You are viewing a plain text version of this content. The canonical link for it is here.

Posted to solr-user@lucene.apache.org by Trung Pham <tr...@phamcom.com> on 2012/07/26 23:55:18 UTC

Map/Reduce directly against solr4 index.

Is it possible to run map reduce jobs directly on Solr4?

I'm asking this because I want to use Solr4 as the primary storage engine.
And I want to be able to run near real time analytics against it as well.
Rather than export solr4 data out to a hadoop cluster.

Re: Map/Reduce directly against solr4 index.

Posted by Trung Pham <tr...@phamcom.com>.

That is exactly what I want.

I want the distributed Hadoop TaskNode to be running on the same server
that is holding the local distributed solr index. This way there is no need
to move any data around... I think other people call this feature 'data
locality' of map/reduce.

I believe HBase and Hadoop integration work exactly like this. The only
difference here is we are substituting HDFS with the distributed Solr
indexes.

Since solr4 can manage the sharded/distributed index files, it's doing the
exact work that HDFS is doing. In theory, this should be achievable.

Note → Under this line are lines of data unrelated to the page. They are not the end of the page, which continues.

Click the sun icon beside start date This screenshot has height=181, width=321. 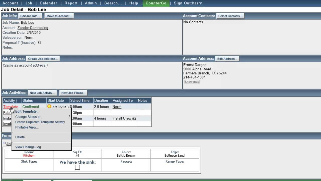tap(49, 107)
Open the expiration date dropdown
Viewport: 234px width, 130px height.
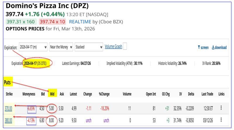[33, 48]
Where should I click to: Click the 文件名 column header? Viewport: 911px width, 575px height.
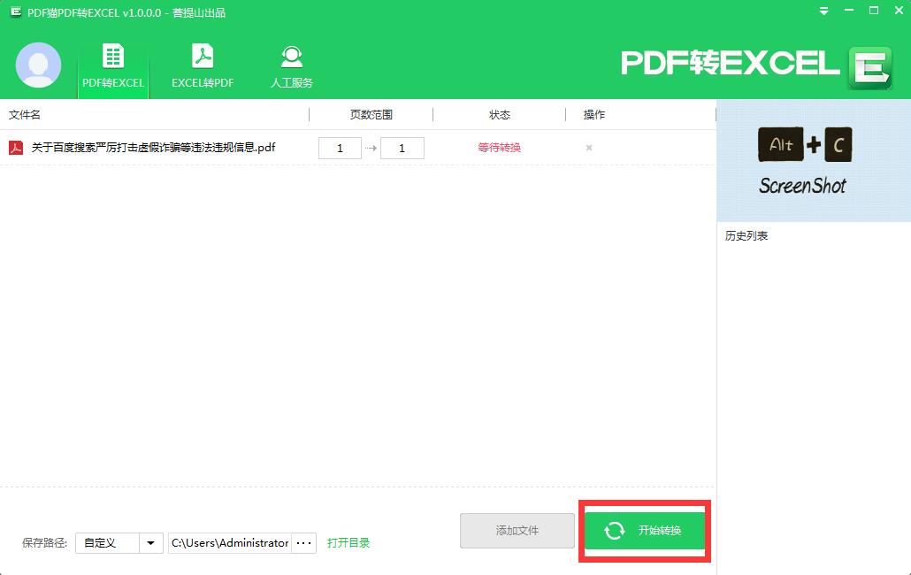click(x=25, y=115)
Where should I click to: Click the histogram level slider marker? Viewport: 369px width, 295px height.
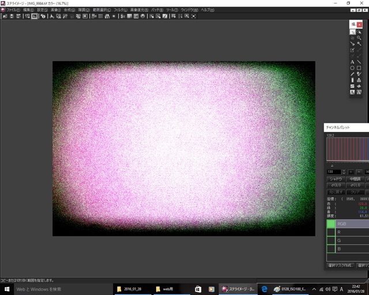tap(332, 166)
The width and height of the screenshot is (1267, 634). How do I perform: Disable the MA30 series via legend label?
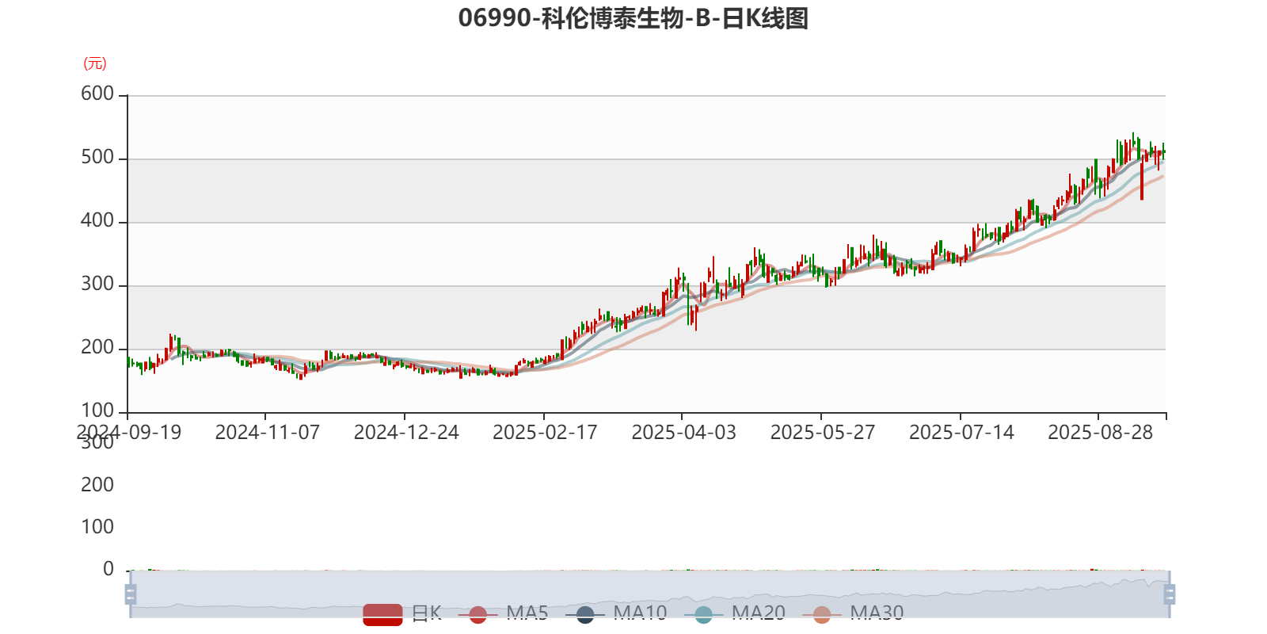click(x=877, y=613)
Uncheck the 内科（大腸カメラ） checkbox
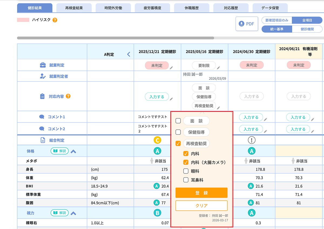Screen dimensions: 324x229 click(186, 162)
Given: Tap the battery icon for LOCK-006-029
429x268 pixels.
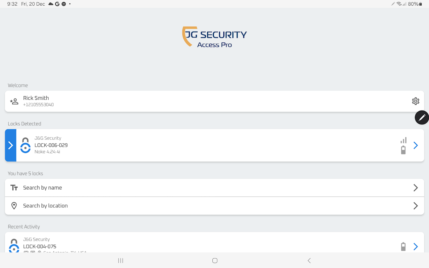Looking at the screenshot, I should (x=403, y=150).
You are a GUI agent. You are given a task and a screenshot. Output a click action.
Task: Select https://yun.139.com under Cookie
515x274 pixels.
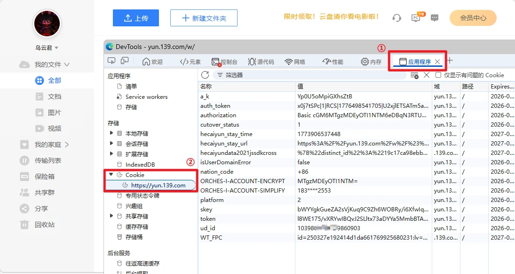click(x=158, y=185)
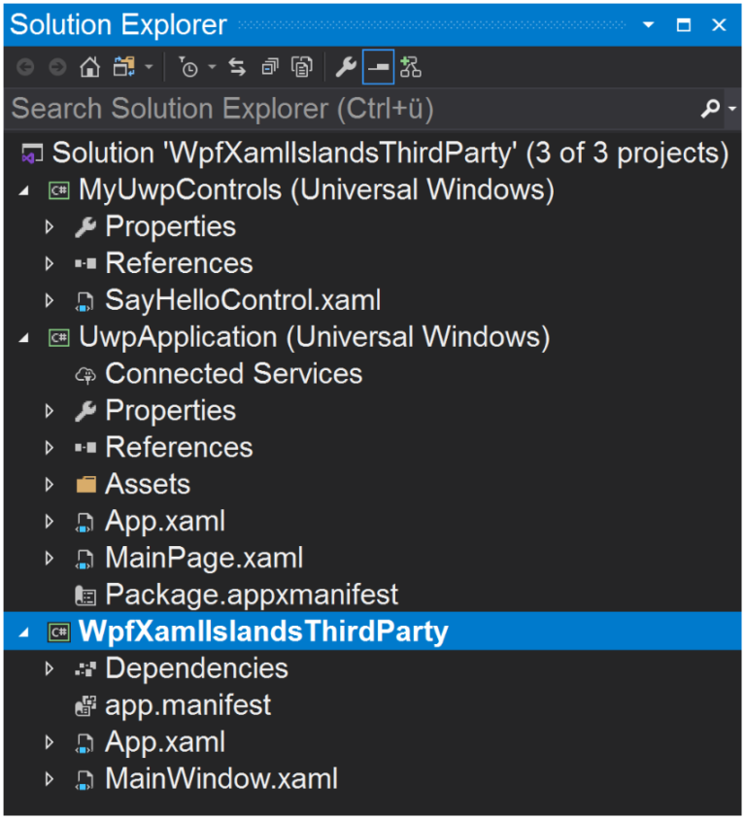Sync with the active document
Screen dimensions: 746x820
238,66
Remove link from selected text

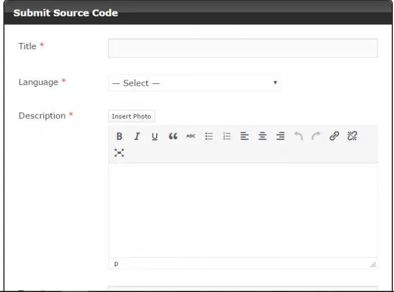click(x=352, y=136)
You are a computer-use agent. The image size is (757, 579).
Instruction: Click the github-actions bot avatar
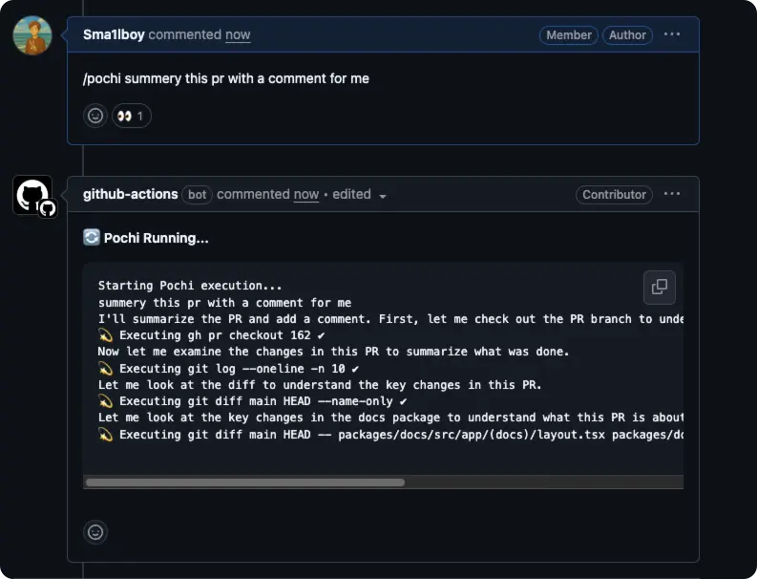pos(32,194)
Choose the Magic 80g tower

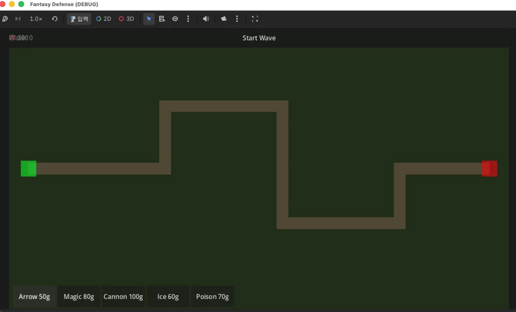coord(78,297)
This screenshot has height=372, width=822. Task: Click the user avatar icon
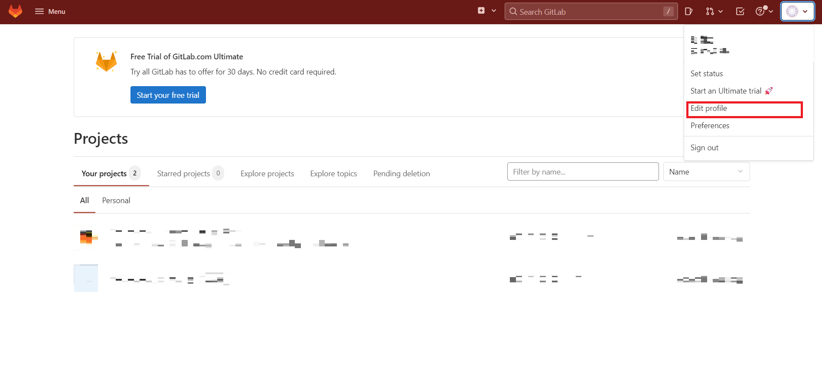click(x=792, y=12)
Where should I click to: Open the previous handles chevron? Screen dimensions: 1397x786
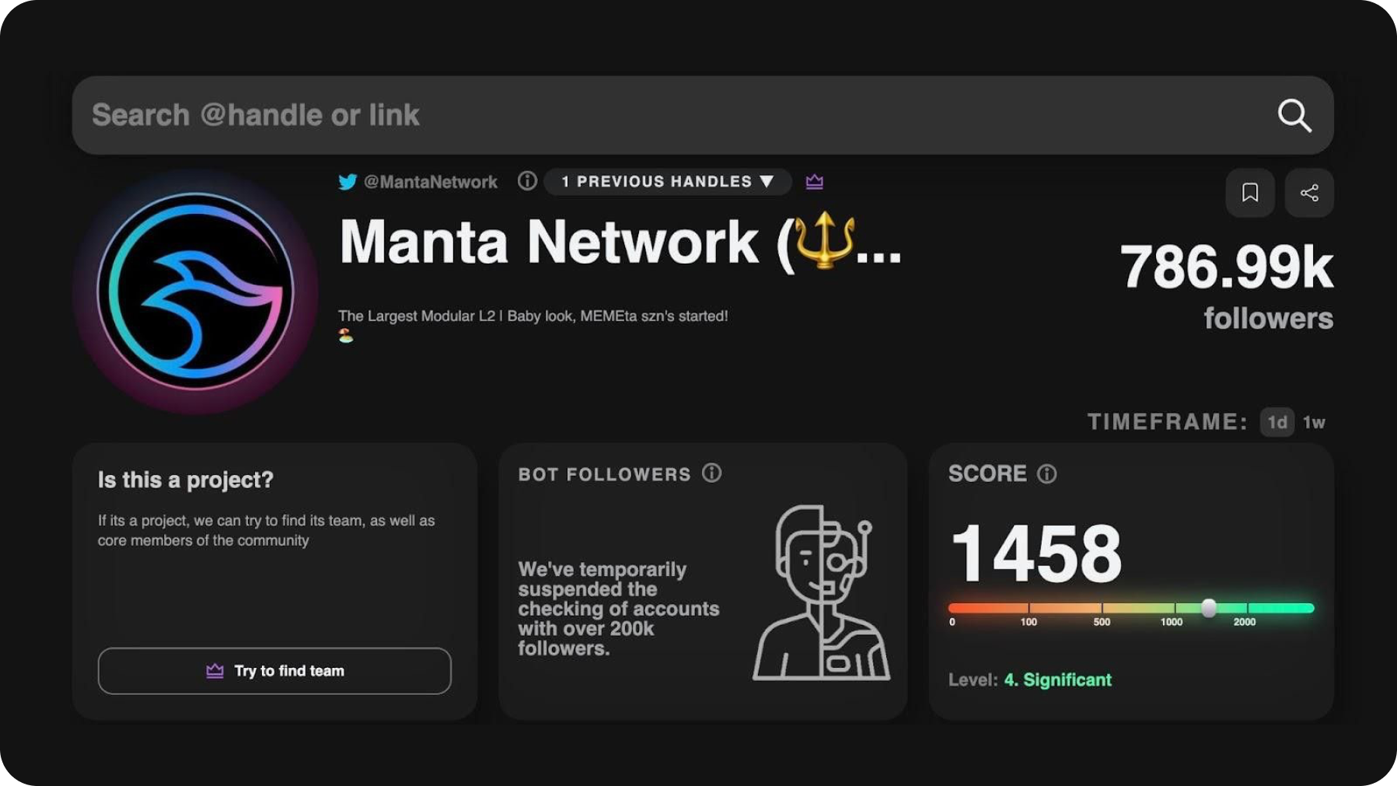[767, 182]
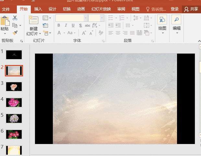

On Thu, Jul 26, 2012 at 7:51 PM, Lance Norskog <go...@gmail.com> wrote:

> No. This is just a Hadoop file input class. Distributed Hadoop has to
> get files from a distributed file service. It sounds like you want
> some kind of distributed file service that maps a TaskNode (??) on a
> given server to the files available on that server. There might be
> something that does this. HDFS works very hard at doing this; are you
> sure it is not good enough? I am endlessly amazed at the speed of
> these distributed apps.
>
> Have you done a proof of concept?
>
> On Thu, Jul 26, 2012 at 7:40 PM, Trung Pham <tr...@phamcom.com> wrote:
> > Can it read distributed lucene indexes in SolrCloud?
> > On Jul 26, 2012 7:11 PM, "Lance Norskog" <go...@gmail.com> wrote:
> >
> >> Mahout includes a file reader for Lucene indexes. It will read from
> >> HDFS or local disks.
> >>
> >> On Thu, Jul 26, 2012 at 6:57 PM, Darren Govoni <da...@ontrenet.com>
> >> wrote:
> >> > You raise an interesting possibility. A map/reduce solr handler over
> >> > solrcloud.......
> >> >
> >> > On Thu, 2012-07-26 at 18:52 -0700, Trung Pham wrote:
> >> >
> >> >> I think the performance should be close to Hadoop running on HDFS, if
> >> >> somehow Hadoop job can directly read the Solr Index file while
> executing
> >> >> the job on the local solr node.
> >> >>
> >> >> Kindna like how HBase and Cassadra integrate with Hadoop.
> >> >>
> >> >> Plus, we can run the map reduce job on a standby Solr4 cluster.
> >> >>
> >> >> This way, the documents in Solr will be our primary source of truth.
> >> And we
> >> >> have the ability to run near real time search queries and analytics
> on
> >> it.
> >> >> No need to export data around.
> >> >>
> >> >> Solr4 is becoming a very interesting solution to many web scale
> >> problems.
> >> >> Just missing the map/reduce component. :)
> >> >>
> >> >> On Thu, Jul 26, 2012 at 3:01 PM, Darren Govoni <da...@ontrenet.com>
> >> wrote:
> >> >>
> >> >> > Of course you can do it, but the question is whether this will
> produce
> >> >> > the performance results you expect.
> >> >> > I've seen talk about this in other forums, so you might find some
> >> prior
> >> >> > work here.
> >> >> >
> >> >> > Solr and HDFS serve somewhat different purposes. The key issue
> would
> >> be
> >> >> > if your map and reduce code
> >> >> > overloads the Solr endpoint. Even using SolrCloud, I believe all
> >> >> > requests will have to go through a single
> >> >> > URL (to be routed), so if you have thousands of map/reduce jobs all
> >> >> > running simultaneously, the question is whether
> >> >> > your Solr is architected to handle that amount of throughput.
> >> >> >
> >> >> >
> >> >> > On Thu, 2012-07-26 at 14:55 -0700, Trung Pham wrote:
> >> >> >
> >> >> > > Is it possible to run map reduce jobs directly on Solr4?
> >> >> > >
> >> >> > > I'm asking this because I want to use Solr4 as the primary
> storage
> >> >> > engine.
> >> >> > > And I want to be able to run near real time analytics against it
> as
> >> well.
> >> >> > > Rather than export solr4 data out to a hadoop cluster.
> >> >> >
> >> >> >
> >> >> >
> >> >
> >> >
> >>
> >>
> >>
> >> --
> >> Lance Norskog
> >> goksron@gmail.com
> >>
>
>
>
> --
> Lance Norskog
> goksron@gmail.com
>

Re: Map/Reduce directly against solr4 index.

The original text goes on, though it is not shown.